But even as U.S. farmers prospered in 2011, those working on farms had less to celebrate.

The nation’s agricultural mecca — Fresno Country, California — had the state’s highest agricultural sales ($5.9 billion) and its highest poverty rate – 27 percent. More than 36 percent of the county’s children were poor, also the highest rate in the state. As one agricultural expert puts it, “High farm sales and high poverty rates often go together.”

Low wages, the seasonal nature of agricultural work, and, for many, unauthorized immigration status make it difficult for farm workers and their families to escape poverty. Farm workers’ high poverty rates aren’t totally attributable to immigration status, but it’s certainly one of the causes: 71 percent of all hired farm workers in the United States are immigrants, and about half of them are in the country illegally.

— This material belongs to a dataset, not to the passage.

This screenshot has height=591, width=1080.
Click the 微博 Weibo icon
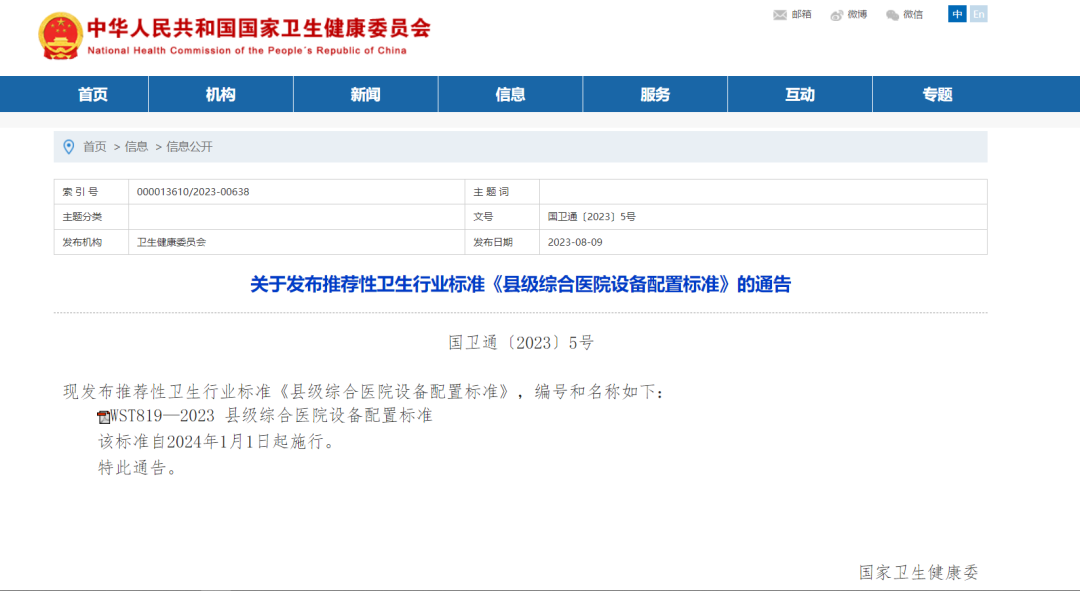point(837,15)
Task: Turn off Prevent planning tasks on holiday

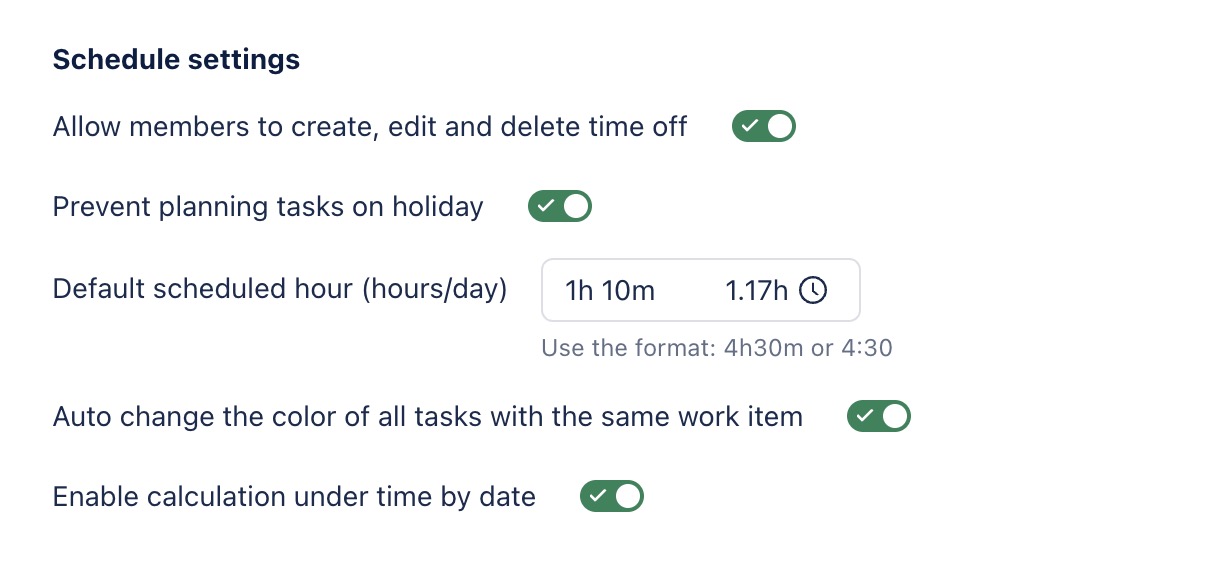Action: click(x=560, y=207)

Poverty among farm worker families has decreased greatly since the mid-1990s, when more than half of all farm worker families were poor. Today 23 percent of farm workers nationally live below the poverty line.

Although many farm worker families have escaped poverty, their wages have increased slowly. Between 1989 and 2009 the value of U.S. agricultural exports rose 250 percent while average hourly farm worker wages increased 18 percent ($1.52) from $8.55 to $10.07. 

In addition to not adequately sharing in the profits of agriculture, farm workers face increased threats on other fronts.

In October 2011, the U.S. Immigrations and Customs Enforcement (ICE) announced its highest-ever number of removals: 396,906 for fiscal year 2011.

About 55 percent of all individuals removed had been convicted of felonies or misdemeanors. Although most of us can agree that all unauthorized immigrants convicted of serious crimes should be removed from the United States, removing those who are guilty of petty traffic violations, or have no criminal history at all, damages families and doesn’t serve the country.

Of ICE’s almost 400,000 removals for FY 2011, only 6,967  — or about 2 percent — were deported for crimes such as homicide or sexual assault.  

For the 45 percent of deportees with no criminal record, they were guilty of being in the wrong place at the wrong time.

There are no easy answers to the predicament of many immigrant farm worker families. But any solution should include some sort of legalization.

Immigrant farm workers need assurance that an I-9 audit won’t destroy their livelihoods and legalization would facilitate immigrants’ deeper integration into rural communities, since they could then invest in their new homes and neighborhoods.

Legalization wouldn’t completely solve the problem of poverty among immigrant farm workers, but it would be a step in the right direction.